Directions » Reproduce the records from their first line through the line containing "pos(32,107)", both included.

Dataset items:
- - - - -

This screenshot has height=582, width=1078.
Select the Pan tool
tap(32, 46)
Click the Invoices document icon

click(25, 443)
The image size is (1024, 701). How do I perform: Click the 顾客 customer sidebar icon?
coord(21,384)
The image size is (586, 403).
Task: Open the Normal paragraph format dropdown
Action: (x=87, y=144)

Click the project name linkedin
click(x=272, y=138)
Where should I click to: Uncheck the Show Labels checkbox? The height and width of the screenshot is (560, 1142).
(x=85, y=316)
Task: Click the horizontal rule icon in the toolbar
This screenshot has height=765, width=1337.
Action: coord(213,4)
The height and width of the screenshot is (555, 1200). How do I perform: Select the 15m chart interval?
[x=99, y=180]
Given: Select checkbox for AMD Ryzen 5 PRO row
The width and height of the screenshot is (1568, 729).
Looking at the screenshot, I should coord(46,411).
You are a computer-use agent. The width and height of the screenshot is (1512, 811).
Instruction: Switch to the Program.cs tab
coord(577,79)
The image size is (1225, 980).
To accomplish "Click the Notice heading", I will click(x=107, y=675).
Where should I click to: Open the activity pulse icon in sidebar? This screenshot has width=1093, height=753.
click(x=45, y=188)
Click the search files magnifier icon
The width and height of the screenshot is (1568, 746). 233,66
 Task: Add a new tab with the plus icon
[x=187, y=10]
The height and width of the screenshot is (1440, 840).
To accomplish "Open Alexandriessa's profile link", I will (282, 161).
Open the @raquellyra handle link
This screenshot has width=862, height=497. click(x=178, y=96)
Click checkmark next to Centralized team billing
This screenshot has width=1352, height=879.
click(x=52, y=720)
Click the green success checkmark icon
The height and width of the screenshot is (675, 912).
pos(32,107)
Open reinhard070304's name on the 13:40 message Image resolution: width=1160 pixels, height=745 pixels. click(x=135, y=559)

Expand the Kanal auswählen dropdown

- - - - -

Result »
This screenshot has height=582, width=1078.
Select the Pan tool
tap(32, 46)
Click the Invoices document icon

click(25, 443)
The image size is (1024, 701). How do I perform: Click the 顾客 customer sidebar icon?
coord(21,384)
The image size is (586, 403).
Task: Open the Normal paragraph format dropdown
Action: (x=87, y=144)

Click the project name linkedin
click(x=272, y=138)
Where should I click to: Uncheck the Show Labels checkbox? The height and width of the screenshot is (560, 1142).
(x=85, y=316)
Task: Click the horizontal rule icon in the toolbar
This screenshot has height=765, width=1337.
Action: coord(213,4)
The height and width of the screenshot is (555, 1200). How do I perform: Select the 15m chart interval?
[x=99, y=180]
Given: Select checkbox for AMD Ryzen 5 PRO row
The width and height of the screenshot is (1568, 729).
Looking at the screenshot, I should coord(46,411).
You are a computer-use agent. The width and height of the screenshot is (1512, 811).
Instruction: Switch to the Program.cs tab
coord(577,79)
The image size is (1225, 980).
To accomplish "Click the Notice heading", I will click(x=107, y=675).
Where should I click to: Open the activity pulse icon in sidebar? This screenshot has width=1093, height=753.
click(x=45, y=188)
Click the search files magnifier icon
The width and height of the screenshot is (1568, 746). 233,66
 Task: Add a new tab with the plus icon
[x=187, y=10]
The height and width of the screenshot is (1440, 840).
To accomplish "Open Alexandriessa's profile link", I will (282, 161).
Open the @raquellyra handle link
This screenshot has width=862, height=497. click(x=178, y=96)
Click checkmark next to Centralized team billing
This screenshot has width=1352, height=879.
click(x=52, y=720)
Click the green success checkmark icon
The height and width of the screenshot is (675, 912).
pos(32,107)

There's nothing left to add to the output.